GIVEN DATA =>
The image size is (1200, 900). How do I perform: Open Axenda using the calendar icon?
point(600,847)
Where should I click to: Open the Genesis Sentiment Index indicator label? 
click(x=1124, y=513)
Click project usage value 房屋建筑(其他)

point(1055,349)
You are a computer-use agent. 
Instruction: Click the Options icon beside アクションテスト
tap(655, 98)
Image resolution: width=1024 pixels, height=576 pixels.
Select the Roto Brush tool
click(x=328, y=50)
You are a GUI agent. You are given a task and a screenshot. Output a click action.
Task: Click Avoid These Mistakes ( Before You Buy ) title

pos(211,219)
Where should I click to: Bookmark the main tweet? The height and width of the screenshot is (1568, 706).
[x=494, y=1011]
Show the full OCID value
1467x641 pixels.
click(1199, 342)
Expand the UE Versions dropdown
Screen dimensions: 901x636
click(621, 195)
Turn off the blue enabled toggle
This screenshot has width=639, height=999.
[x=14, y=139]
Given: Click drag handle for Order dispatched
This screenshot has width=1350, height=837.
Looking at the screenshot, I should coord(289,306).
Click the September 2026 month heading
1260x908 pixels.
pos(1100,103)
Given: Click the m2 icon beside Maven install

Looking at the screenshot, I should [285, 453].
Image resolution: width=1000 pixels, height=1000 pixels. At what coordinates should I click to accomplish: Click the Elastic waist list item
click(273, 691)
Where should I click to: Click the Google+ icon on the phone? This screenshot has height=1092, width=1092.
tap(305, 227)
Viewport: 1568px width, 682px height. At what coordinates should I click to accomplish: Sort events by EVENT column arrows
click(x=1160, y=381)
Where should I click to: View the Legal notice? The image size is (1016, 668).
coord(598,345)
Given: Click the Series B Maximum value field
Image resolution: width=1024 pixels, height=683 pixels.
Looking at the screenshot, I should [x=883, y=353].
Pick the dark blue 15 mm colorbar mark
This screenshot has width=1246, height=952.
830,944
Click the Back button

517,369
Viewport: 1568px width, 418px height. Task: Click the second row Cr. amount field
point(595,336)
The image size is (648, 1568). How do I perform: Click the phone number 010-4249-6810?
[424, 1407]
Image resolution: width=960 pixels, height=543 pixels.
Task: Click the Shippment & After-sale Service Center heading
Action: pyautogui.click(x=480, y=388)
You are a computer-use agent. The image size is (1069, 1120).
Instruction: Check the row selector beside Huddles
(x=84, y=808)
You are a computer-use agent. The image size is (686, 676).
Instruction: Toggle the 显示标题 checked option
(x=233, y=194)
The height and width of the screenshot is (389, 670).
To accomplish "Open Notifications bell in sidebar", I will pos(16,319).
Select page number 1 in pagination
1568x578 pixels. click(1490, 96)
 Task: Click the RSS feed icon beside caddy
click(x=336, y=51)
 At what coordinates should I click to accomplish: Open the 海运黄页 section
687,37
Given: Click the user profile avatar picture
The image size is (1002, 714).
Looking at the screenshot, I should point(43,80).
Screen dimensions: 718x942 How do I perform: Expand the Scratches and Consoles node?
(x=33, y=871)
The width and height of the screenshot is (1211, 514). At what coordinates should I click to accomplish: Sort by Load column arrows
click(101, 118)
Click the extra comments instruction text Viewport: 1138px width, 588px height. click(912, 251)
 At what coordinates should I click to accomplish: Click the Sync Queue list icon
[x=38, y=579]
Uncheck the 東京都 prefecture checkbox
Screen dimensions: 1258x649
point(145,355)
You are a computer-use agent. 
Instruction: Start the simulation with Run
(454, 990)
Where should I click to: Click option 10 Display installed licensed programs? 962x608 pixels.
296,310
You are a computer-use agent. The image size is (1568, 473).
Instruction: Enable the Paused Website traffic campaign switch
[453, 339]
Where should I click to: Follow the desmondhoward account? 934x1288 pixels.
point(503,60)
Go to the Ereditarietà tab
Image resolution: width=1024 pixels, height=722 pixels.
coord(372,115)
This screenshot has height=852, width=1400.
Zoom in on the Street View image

WHAT THIS TASK INVOLVES => Could you print every record above exactly as it appears?

EXERCISE ANSWER =>
The image size is (1200, 900). How do I perform: Open Axenda using the calendar icon?
point(600,847)
Where should I click to: Open the Genesis Sentiment Index indicator label? 
click(x=1124, y=513)
Click project usage value 房屋建筑(其他)

point(1055,349)
You are a computer-use agent. 
Instruction: Click the Options icon beside アクションテスト
tap(655, 98)
Image resolution: width=1024 pixels, height=576 pixels.
Select the Roto Brush tool
click(x=328, y=50)
You are a GUI agent. You are given a task and a screenshot. Output a click action.
Task: Click Avoid These Mistakes ( Before You Buy ) title

pos(211,219)
Where should I click to: Bookmark the main tweet? The height and width of the screenshot is (1568, 706).
[x=494, y=1011]
Show the full OCID value
1467x641 pixels.
click(1199, 342)
Expand the UE Versions dropdown
Screen dimensions: 901x636
click(621, 195)
Turn off the blue enabled toggle
This screenshot has width=639, height=999.
[x=14, y=139]
Given: Click drag handle for Order dispatched
This screenshot has width=1350, height=837.
Looking at the screenshot, I should coord(289,306).
Click the September 2026 month heading
1260x908 pixels.
pos(1100,103)
Given: Click the m2 icon beside Maven install

Looking at the screenshot, I should [285, 453].
Image resolution: width=1000 pixels, height=1000 pixels. At what coordinates should I click to accomplish: Click the Elastic waist list item
click(273, 691)
Where should I click to: Click the Google+ icon on the phone? This screenshot has height=1092, width=1092.
tap(305, 227)
Viewport: 1568px width, 682px height. At what coordinates should I click to accomplish: Sort events by EVENT column arrows
click(x=1160, y=381)
Where should I click to: View the Legal notice? The image size is (1016, 668).
coord(598,345)
Given: Click the Series B Maximum value field
Image resolution: width=1024 pixels, height=683 pixels.
Looking at the screenshot, I should [x=883, y=353].
Pick the dark blue 15 mm colorbar mark
This screenshot has width=1246, height=952.
830,944
Click the Back button

517,369
Viewport: 1568px width, 418px height. Task: Click the second row Cr. amount field
point(595,336)
The image size is (648, 1568). How do I perform: Click the phone number 010-4249-6810?
[424, 1407]
Image resolution: width=960 pixels, height=543 pixels.
Task: Click the Shippment & After-sale Service Center heading
Action: pyautogui.click(x=480, y=388)
You are a computer-use agent. The image size is (1069, 1120).
Instruction: Check the row selector beside Huddles
(x=84, y=808)
You are a computer-use agent. The image size is (686, 676).
Instruction: Toggle the 显示标题 checked option
(x=233, y=194)
The height and width of the screenshot is (389, 670).
To accomplish "Open Notifications bell in sidebar", I will pos(16,319).
Select page number 1 in pagination
1568x578 pixels. click(1490, 96)
 Task: Click the RSS feed icon beside caddy
click(x=336, y=51)
 At what coordinates should I click to accomplish: Open the 海运黄页 section
687,37
Given: Click the user profile avatar picture
The image size is (1002, 714).
Looking at the screenshot, I should point(43,80).
Screen dimensions: 718x942 How do I perform: Expand the Scratches and Consoles node?
(x=33, y=871)
The width and height of the screenshot is (1211, 514). At what coordinates should I click to accomplish: Sort by Load column arrows
click(101, 118)
Click the extra comments instruction text Viewport: 1138px width, 588px height. click(912, 251)
 At what coordinates should I click to accomplish: Click the Sync Queue list icon
[x=38, y=579]
Uncheck the 東京都 prefecture checkbox
Screen dimensions: 1258x649
point(145,355)
You are a computer-use agent. 
Instruction: Start the simulation with Run
(454, 990)
Where should I click to: Click option 10 Display installed licensed programs? 962x608 pixels.
296,310
You are a computer-use agent. The image size is (1568, 473).
Instruction: Enable the Paused Website traffic campaign switch
[453, 339]
Where should I click to: Follow the desmondhoward account? 934x1288 pixels.
point(503,60)
Go to the Ereditarietà tab
Image resolution: width=1024 pixels, height=722 pixels.
coord(372,115)
This screenshot has height=852, width=1400.
Zoom in on the Street View image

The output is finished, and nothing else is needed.